TRY IT: What you write should be an exact repeat of the lines from the one with "The height and width of the screenshot is (186, 378)." through the final line below, minus the pictures.

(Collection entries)

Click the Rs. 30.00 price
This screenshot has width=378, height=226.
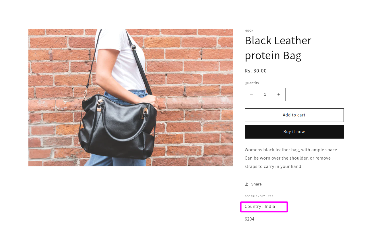tap(255, 71)
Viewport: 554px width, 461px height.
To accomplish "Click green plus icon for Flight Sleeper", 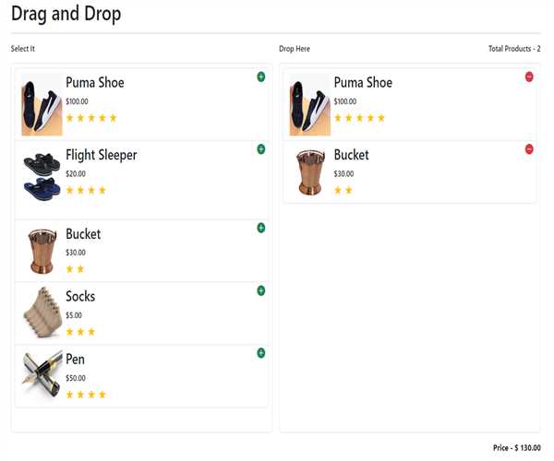I will (x=261, y=149).
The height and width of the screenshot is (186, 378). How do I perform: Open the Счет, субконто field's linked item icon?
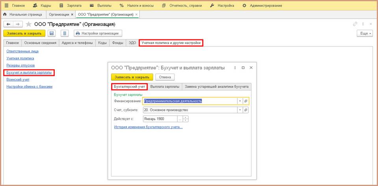246,110
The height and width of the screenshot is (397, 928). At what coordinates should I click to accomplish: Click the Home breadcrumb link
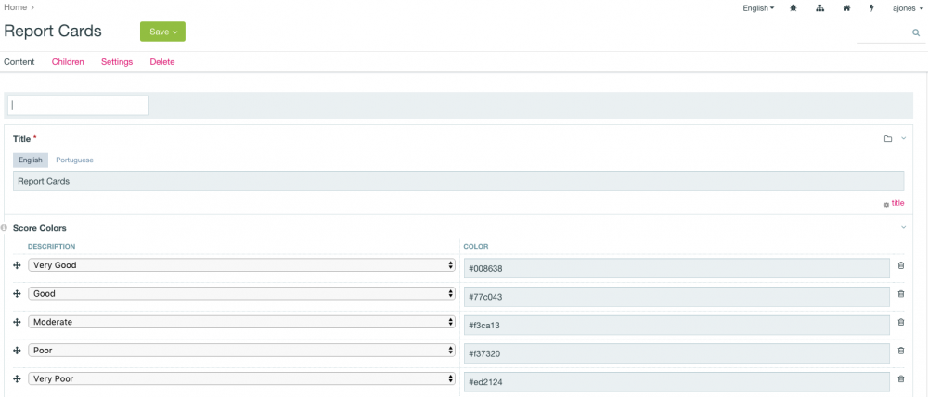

ANSWER BELOW:
The height and width of the screenshot is (186, 378). How do I perform: Open the Счет, субконто field's linked item icon?
246,110
The height and width of the screenshot is (397, 928). At what coordinates should I click to accomplish: Click the Home breadcrumb link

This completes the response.